Qui si tratta di far partire con un handicap non da poco chi proviene da certe
zone geografiche, dove evidentemente troppe cose non funzionano.
Perché,
attenzione: quei dati non riguardano solo la scuola. Anzi, direi di più: non
riguardano tanto la scuola, quanto piuttosto quello che sta attorno alla
scuola. I programmi delle varie materie sono gli stessi in tutta Italia, il
testo delle prove di maturità è lo stesso in tutta Italia, il percorso di
formazione e di selezione dei docenti è lo stesso in tutta Italia; eppure i
risultati sono incredibilmente diversi. Segno che la scuola non è tutto, che il
contesto incide e che bisogna agire a più ampio raggio se si vuole cercare di
migliorare le cose.
Ma eravamo
partiti, se vi ricordate, dal lavoro che non si vede. Gli insegnanti, in
questo, sono specialisti: quelli che hanno voglia di lavorare fanno un sacco di
lavoro invisibile (correzioni, preparazione delle lezioni, aggiornamento,
studio… tutte cose non conteggiate nel loro orario di lavoro), e pochi se ne
accorgono, perché non sono presenti quando questo lavoro viene svolto. Nemmeno
gli studenti – a meno che non siano un po’ più empatici o acuti della media –
si rendono conto di quante ore i loro prof impiegano per preparare i materiali,
per imbastire le lezioni, per correggere adeguatamente i loro compiti, per
organizzare le loro uscite o attività.
Però,
bisogna dirlo, anche la formazione dei ragazzi è, in sé, un lavoro invisibile.
Non coincide solo con quello che si fa a scuola; coinvolge ogni passeggiata che
si fa, ogni dialogo che si tiene a casa, ogni film che si vede, ogni canzone
che si ascolta, ogni partita a calcio. La cultura è un affare ben più grande
delle ore sui banchi di scuola; e quindi non deve stupire che programmi uguali
e scuole (apparentemente) uguali diano risultati diversissimi. Perché si impara
di più fuori da scuola che a scuola; si cresce di più nelle ore non
ufficialmente destinate alla crescita che in quelle formalizzate; perché anche
qui conta l’invisibile più che il visibile.
Cosa
dovremmo fare, dunque? Quello che ci siamo detti anche qualche settimana fa:
imparare a lavorare di più, tutti, spesso in modo invisibile; e a notare e
premiare questo lavoro invisibile. Il mondo della cultura, purtroppo, è pieno
di gente che ama mettersi in mostra portando un contributo minimo alla crescita
delle persone; di professionisti del palcoscenico («i direttori artistici, gli
addetti alla cultura», li chiamava Battiato) che vivono di amicizie, di
articoli favorevoli, del fatto di mettersi in risalto e di costruzione del
personaggio. In realtà sono uomini e donne, a ben guardare, che valgono poco.
E invece ci
sono tanti altri che lavorano nell’ombra, che il loro contributo lo danno.

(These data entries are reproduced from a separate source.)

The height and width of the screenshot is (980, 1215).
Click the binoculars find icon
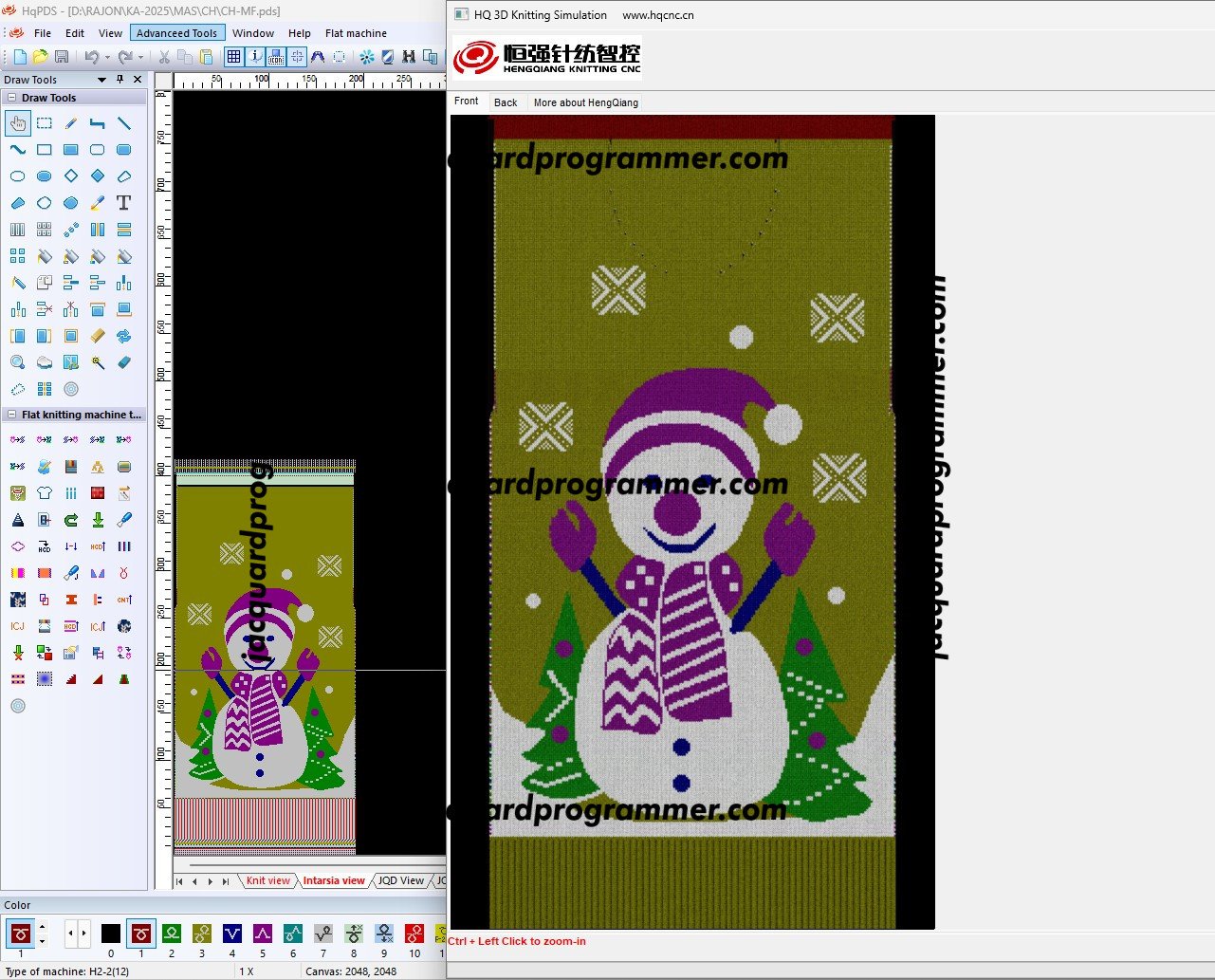(x=409, y=57)
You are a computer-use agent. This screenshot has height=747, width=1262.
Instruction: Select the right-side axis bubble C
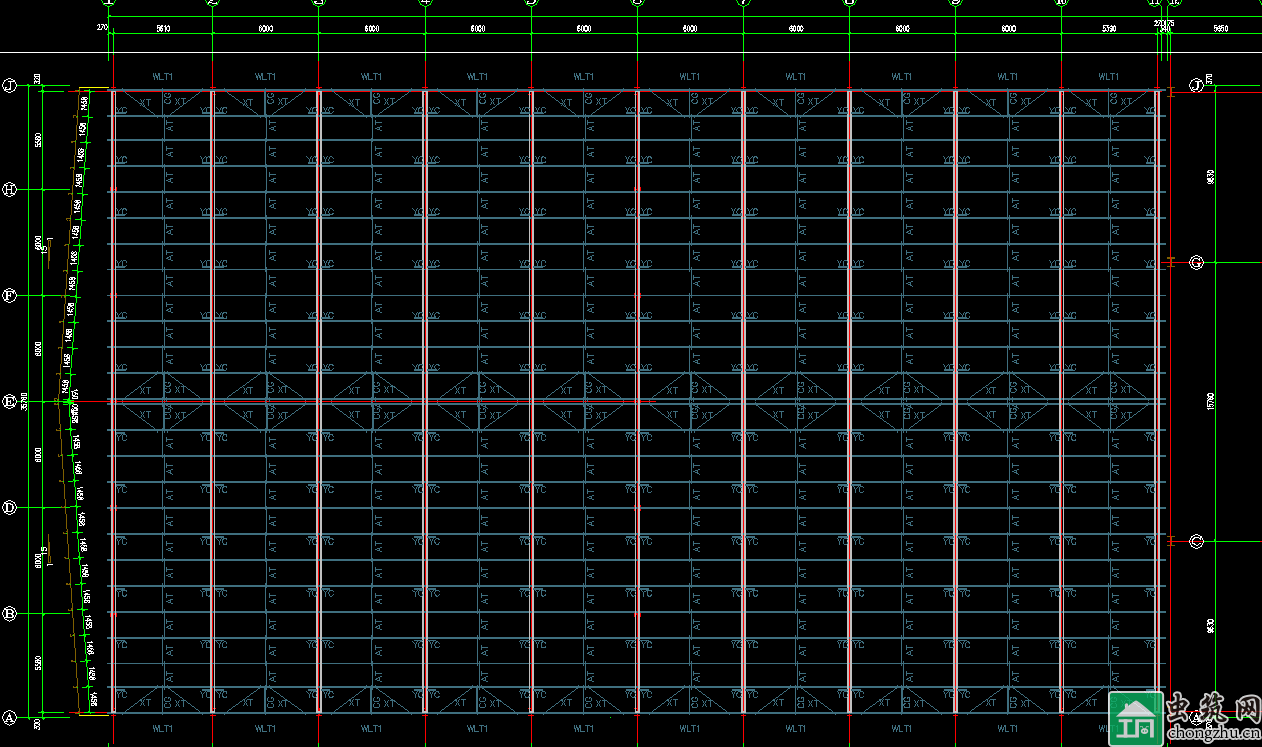pos(1196,541)
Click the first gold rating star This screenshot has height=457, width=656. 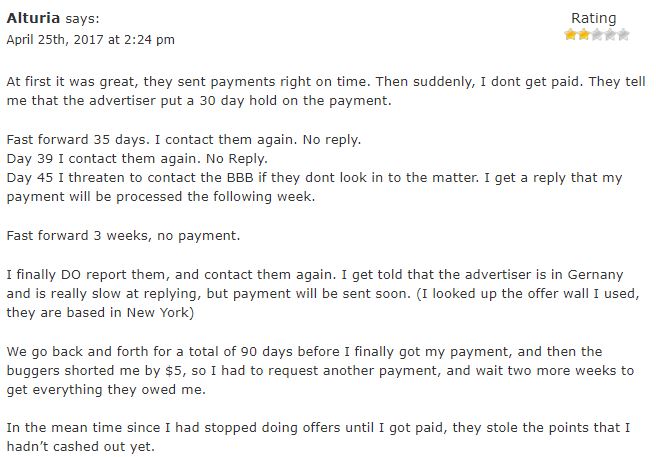click(570, 34)
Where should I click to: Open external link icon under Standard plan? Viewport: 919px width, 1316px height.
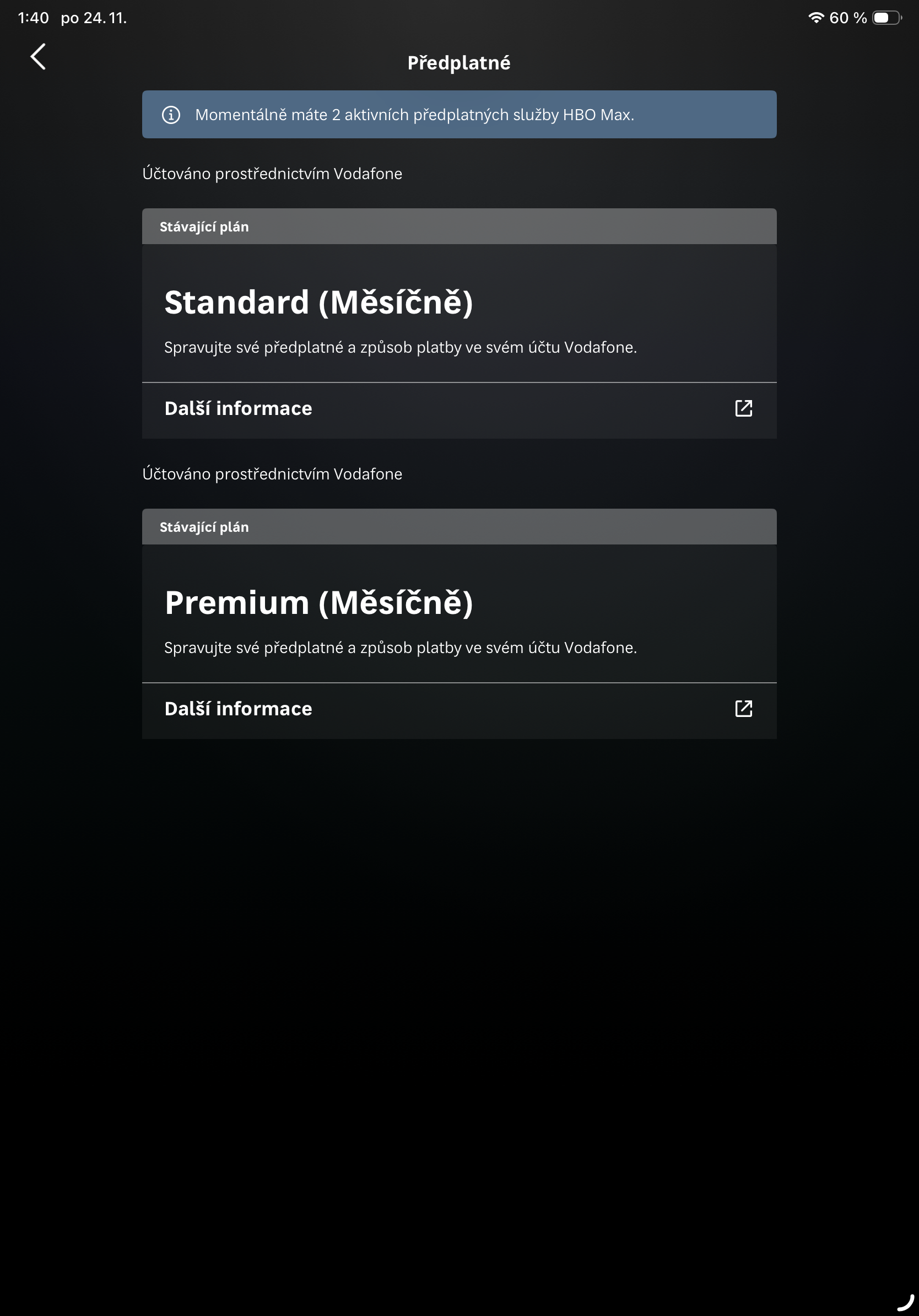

Professoresse d’italiano che correggono i compiti di notte scrivendo decine di
righe per far capire al ragazzo di turno come migliorare, prof di filosofia che
lavorano tutta l’estate a dispense che poi i ragazzi guarderanno di striscio,
allenatori di basket o di calcio che si inventano tornei e sacrificano tutti i
loro weekend pur di dare ai ragazzi l’occasione di incontrarsi e socializzare,
promotori culturali – ma di quelli veri – che invitano relatori pagandoli anche
di tasca propria pur di farli venire nel loro sperduto paese di provincia. È
questo lavoro invisibile che fa la differenza, che dà i risultati: pochi lo
notano, ma è quello decisivo.
Non sempre è
un lavoro che va a buon fine: perché magari le dispense di filosofia sono
mediocri, perché magari il torneo di basket viene male, perché magari il
relatore fa una conferenza noiosa a cui nessuno partecipa; però è solo tramite
questo lavoro che, ogni tanto, si trova la modalità giusta e si riesce a
lasciare il segno.
Siate quindi
quelli che lavorano nell’ombra. Quelli che cercano di fare ogni volta un po’
meglio di quella precedente, quelli che non cercano onori ma sono più
interessati a quello che lasciano che a quello che prendono. E siate quelli che
sostengono chi fa questo lavoro invisibile, che apprezzano tutti i doni e che
si sforzano di capire il lavoro che c’è dietro.